> **Text section**:
○ ○ ○ ○ ○ ○ ○

Wednesday, January 6, 2010

$80k...for WHAT?!?!?!

This Wall Street Journal column deals with the issue of associate deferrals at the prestigious law firm of Cravath, Swaine, and Moore.

The big idea here is that the firm doesn't have the work or the money lying around to pay their first-year associates the $160k that they were offered coming through the door. The idea, then, is that the firm can cut costs by offering this deal -- We'll pay you $80k just to show us the back of your head and not come back 'til next fall.

It's an interesting proposition, especially at a time when so many talented people are unemployed or, more likely, underemployed. Where the columnist was stunned was in the lack of takers.

When you peel it back a little, however, there are very good and very rational reasons for people to NOT take the deferral offer. For one, they've just gone through 7 or more years of school, and are looking forward to beginning their careers; for another, they may have significant overhead and find that they actually need the full $160k to support some aspect of their lifestyle, which may include expensive Manhattan real estate, a nice car, private school tuition for a very young one...and that's all on top of what might be six figures' worth of student loans.

○ ○ ○ ○ ○ ○ ○

> **Tasks to carry out**:
1. Print the passage of the post on law firm deferrals between "This Wall Street" and "back 'til next fall.", inclusive.
2. Decide whether each statement agrees with the post on law firm deferrals, answering yes or no and quoting the words that settle it. (a) The deferral offer was discussed in a Wall Street Journal column. (b) The columnist was surprised by how many associates accepted the deferral. (c) Cravath's first-year associates had been offered $160k.
3. Summarize the post on law firm deferrals in two sentences.

> **Source material**:

○ ○ ○ ○ ○ ○ ○

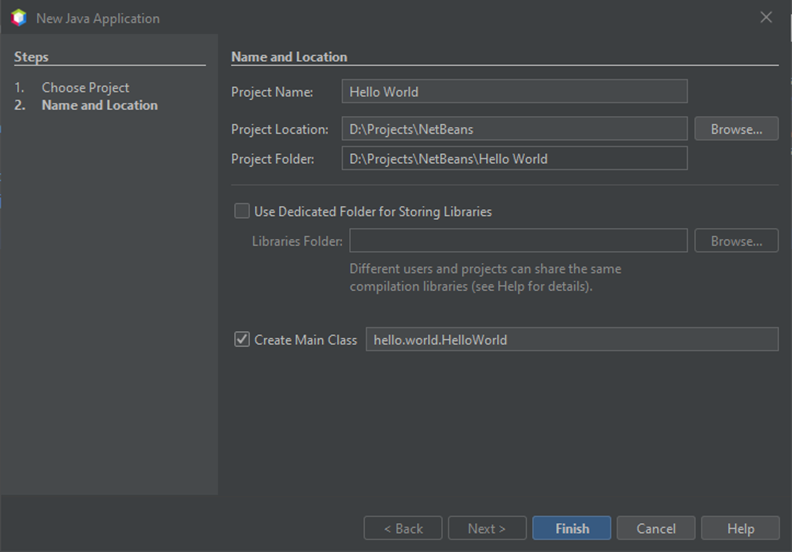This screenshot has width=792, height=552.
Task: Click the Project Name field with Hello World
Action: [514, 92]
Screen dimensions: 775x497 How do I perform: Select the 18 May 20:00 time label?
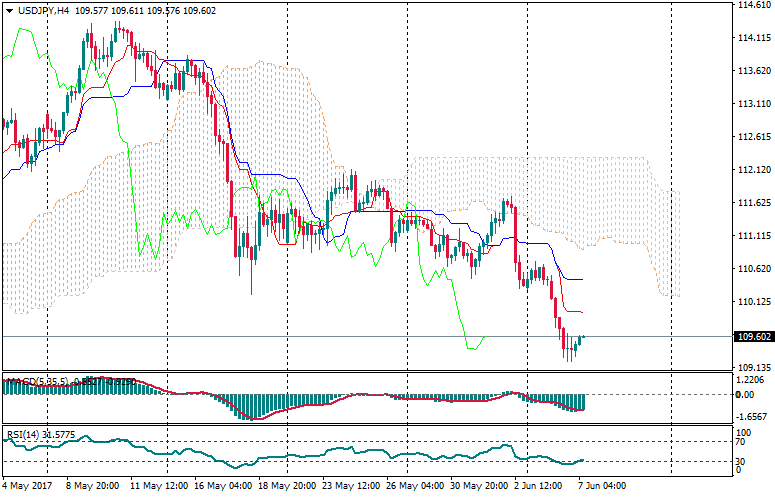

○ ○ ○ ○ ○ ○ ○

> **Responses in order**:
1.
This Wall Street Journal column deals with the issue of associate deferrals at the prestigious law firm of Cravath, Swaine, and Moore.

The big idea here is that the firm doesn't have the work or the money lying around to pay their first-year associates the $160k that they were offered coming through the door. The idea, then, is that the firm can cut costs by offering this deal -- We'll pay you $80k just to show us the back of your head and not come back 'til next fall.

2.
(a) Yes: "This Wall Street Journal column deals with the issue of associate deferrals at the prestigious law firm of Cravath, Swaine, and Moore."
(b) No: "Where the columnist was stunned was in the lack of takers."
(c) Yes: "pay their first-year associates the $160k that they were offered coming through the door"

3. Lacking the work and money to pay first-year associates the promised $160k, Cravath, Swaine, and Moore offered them $80k to defer their start until the next fall, and a Wall Street Journal columnist was stunned that few accepted. The post argues that declining was rational, because new lawyers have spent seven or more years in school and want to start their careers, and many may need the full salary to cover costs such as Manhattan housing, tuition, and large student loans.